Me gustaría decir que Paul Auster fue el que me enseñó a sentir, como dice la mujer engañada de Love Actually cuando se refiere a Joni Mitchel. Pero no, Paul Auster no me enseñó a sentir, sino que me mostró que la vida dentro de los libros y la vida fuera de ellos no tienen demasiada distinción. Tal vez no hay ninguna.

Uno no cree que escribe su vida cuando escribe sobre ella. Uno cree que escribe su vida con el trabajo que tiene, el nombre que aparece en su INE, el título académico, la medalla del maratón que corrió. Pero Paul me indicó que poner palabras en papel o pantalla es esencialmente lo mismo que ponerte los tenis para salir a entrenar en las mañanas creando al corredor que quieres ser cuando llegue el día de la carrera.

Entonces, ¿cómo iba a acercarme a hablar con él? ¿cómo iba a acercarme, si lo que estaba viviendo en Bleecker St era la historia que yo me estaba contando en mi cabeza? Entre la cerveza que seguramente me estaba tomando, la voz dulce y punzante de Sophie, sus labios rojos, su vestido escotado, y la feroz ligereza de una cantante que quiere ser humilde pero su adueñamiento del escenario es total, y aunque su música no me termina de hacer click, está llena de frases o acordes que hacen click constantemente.

Escuchar música en vivo en bares tiene un encanto especial.
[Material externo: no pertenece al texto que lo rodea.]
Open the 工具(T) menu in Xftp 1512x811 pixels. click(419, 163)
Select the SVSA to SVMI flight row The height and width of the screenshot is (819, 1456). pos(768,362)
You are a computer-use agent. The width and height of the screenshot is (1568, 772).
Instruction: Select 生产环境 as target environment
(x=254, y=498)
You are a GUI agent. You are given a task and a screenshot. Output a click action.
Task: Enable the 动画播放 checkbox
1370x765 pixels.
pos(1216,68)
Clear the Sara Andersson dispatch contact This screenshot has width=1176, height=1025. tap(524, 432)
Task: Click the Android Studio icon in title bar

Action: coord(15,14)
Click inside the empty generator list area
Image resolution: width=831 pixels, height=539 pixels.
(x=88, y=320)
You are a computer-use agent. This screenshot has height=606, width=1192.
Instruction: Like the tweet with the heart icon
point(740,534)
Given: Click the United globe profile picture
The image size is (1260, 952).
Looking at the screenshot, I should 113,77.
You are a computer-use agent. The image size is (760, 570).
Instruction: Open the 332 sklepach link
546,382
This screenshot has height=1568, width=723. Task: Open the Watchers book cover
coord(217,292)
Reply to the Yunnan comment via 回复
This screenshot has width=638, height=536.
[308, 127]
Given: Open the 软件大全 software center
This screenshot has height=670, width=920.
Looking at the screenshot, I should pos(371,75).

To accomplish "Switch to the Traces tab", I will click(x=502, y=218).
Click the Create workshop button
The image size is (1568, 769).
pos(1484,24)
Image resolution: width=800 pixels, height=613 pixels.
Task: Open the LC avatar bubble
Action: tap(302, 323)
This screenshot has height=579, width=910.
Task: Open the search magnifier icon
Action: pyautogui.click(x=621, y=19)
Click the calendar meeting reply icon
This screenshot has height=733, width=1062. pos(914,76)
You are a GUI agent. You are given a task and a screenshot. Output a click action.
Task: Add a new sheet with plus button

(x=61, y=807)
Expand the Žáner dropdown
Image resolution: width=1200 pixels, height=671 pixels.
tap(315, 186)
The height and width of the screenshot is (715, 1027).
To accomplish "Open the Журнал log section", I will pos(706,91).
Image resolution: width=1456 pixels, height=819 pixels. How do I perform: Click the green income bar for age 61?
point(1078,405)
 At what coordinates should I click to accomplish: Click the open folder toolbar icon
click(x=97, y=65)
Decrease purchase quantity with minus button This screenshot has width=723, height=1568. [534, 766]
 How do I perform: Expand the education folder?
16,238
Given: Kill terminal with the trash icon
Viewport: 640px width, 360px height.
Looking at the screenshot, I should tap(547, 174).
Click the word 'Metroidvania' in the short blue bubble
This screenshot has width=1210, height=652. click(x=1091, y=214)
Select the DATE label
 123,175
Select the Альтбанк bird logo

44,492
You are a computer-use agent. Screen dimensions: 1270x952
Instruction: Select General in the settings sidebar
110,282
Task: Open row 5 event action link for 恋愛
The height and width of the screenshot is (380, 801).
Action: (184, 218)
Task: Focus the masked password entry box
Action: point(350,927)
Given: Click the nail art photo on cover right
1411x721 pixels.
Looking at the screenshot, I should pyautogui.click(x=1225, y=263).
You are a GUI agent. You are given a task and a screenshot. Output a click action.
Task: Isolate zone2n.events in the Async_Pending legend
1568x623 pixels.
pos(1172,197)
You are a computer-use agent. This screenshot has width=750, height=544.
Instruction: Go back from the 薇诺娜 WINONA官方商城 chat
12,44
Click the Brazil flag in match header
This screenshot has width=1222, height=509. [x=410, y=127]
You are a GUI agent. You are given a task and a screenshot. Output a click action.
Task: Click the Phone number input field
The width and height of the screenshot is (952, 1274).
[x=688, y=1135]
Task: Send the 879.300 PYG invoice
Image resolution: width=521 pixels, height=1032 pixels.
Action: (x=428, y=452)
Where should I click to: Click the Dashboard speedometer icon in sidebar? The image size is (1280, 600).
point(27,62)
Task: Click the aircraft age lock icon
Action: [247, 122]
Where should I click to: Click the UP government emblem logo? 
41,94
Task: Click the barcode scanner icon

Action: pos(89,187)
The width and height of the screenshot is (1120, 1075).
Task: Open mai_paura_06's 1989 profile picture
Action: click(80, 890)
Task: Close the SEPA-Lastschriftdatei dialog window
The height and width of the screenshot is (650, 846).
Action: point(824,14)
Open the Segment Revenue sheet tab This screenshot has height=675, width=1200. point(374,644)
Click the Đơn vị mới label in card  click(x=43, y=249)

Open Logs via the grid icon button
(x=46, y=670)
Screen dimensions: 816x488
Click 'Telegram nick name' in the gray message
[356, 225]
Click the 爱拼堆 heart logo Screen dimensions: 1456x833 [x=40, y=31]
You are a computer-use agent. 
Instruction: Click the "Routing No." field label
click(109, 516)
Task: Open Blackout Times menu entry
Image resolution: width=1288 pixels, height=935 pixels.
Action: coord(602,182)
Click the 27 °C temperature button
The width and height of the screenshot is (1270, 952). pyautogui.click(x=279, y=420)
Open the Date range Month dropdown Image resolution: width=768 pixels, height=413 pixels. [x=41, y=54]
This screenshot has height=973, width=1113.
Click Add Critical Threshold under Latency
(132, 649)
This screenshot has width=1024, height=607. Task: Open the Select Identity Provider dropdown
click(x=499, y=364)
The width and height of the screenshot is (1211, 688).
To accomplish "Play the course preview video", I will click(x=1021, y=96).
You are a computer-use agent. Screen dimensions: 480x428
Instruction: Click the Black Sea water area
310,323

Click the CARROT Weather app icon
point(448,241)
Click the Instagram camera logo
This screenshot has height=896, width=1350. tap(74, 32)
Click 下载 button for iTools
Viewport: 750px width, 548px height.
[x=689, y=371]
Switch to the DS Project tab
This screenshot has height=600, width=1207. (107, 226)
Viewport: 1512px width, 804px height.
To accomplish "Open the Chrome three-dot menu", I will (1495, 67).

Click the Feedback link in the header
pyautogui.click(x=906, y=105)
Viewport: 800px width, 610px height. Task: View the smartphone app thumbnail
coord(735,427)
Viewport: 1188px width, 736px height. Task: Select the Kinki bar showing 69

Realmente no escuchas la música, sino que se crea un espacio de intimidad con el vocalista que se atreve a que veas de cerca sus arrugas, su sudor, su torpeza al presentar la siguiente canción. Su agitación por tocar una canción por primera vez.
A mí me gustan los bares de los hoteles cuando hay bandas en vivo con vocalistas mujeres de más de 50 años, aunque nunca he ido a uno.

Y veo a Sophie y me acerco a besarla en medio de la canción, frente a sus padres, frente a los Versos Satánicos, frente a mi esposa sentada junto a mí, sin saber si quiero desnudarla en el escenario y besar su ombligo, o quiero desnudarme yo y besarla para poder besar su apellido.

Y mi cuento se interrumpe cuando Paul se levanta de su mesa a media canción y camina agresivamente hacia la barra detrás de nosotros para callar a dos hombres que hablan demasiado fuerte y no permiten disfrutar la música. O más bien, que a los ojos del papá protectivo, a su pequeña le están faltando al respeto. Me imagino lo que me haría a mí si escuchara mis pensamientos. 

Hacer el amor con Sophie en el escenario es hacer el amor con una idea, un concepto, un clima en el cual puedo habitar. Es afirmar al Victor de ficción-realidad que escribe sobre su vida de ficción-realidad, y que al mismo que fantasea vívidamente, escucha música, le da un sorbo a la Bud Light, ve de reojo a su esposa y ve de otro reojo a Paul Auster, se sabe presente y perdido en un mar de ficciones y realidades donde se siente a gusto y completamente extraño. Como sucede al estar inmersos en una novela, o en una película, o en los bares del Village de Nueva York, o en el hotel Gran Fiesta Americana de Puebla donde escribo estas líneas ocho años después frente a un plato de chilaquiles verdes.

Escribo sobre mi vida y escribo mi vida. Gracias Paul.  

Estoy feliz de no haberte saludado, de no haberte dicho quién, o qué soy. Feliz de no haberte dicho que he leído todos tus libros, de poderme contar esta historia donde ya no estoy seguro si te vi o te imaginé. Y si tú me viste y me imaginaste. Y me escribiste también.

Pero, sobre todo, estoy agradecido con los hombres ruidosos de la barra que te hicieron enojar. El enojo es la emoción que más prontamente atestigua el rompimiento que sentimos cuando algo de nuestra ficción no concuerda con la realidad, y luego, más profundamente, cuando nos cuesta aceptar que no hay diferencia entre estos dos mundos.

Me encanta pensar en ti enojándote y protegiendo a tu hija. Me encanta pensar que eres ficción-realidad, que tus personajes son ficción-realidad, que yo soy ficción-realidad, y que esta es la realidad.

 
 
 

*Este texto fue escrito en homenaje a Paul Auster quién recientemente sufrió un gran tragedia familiar en la que la realidad y la ficción son una y la misma cosa. Y las palabras siempre se quedarán cortas. Ni para mandar condolencias sirven de mucho.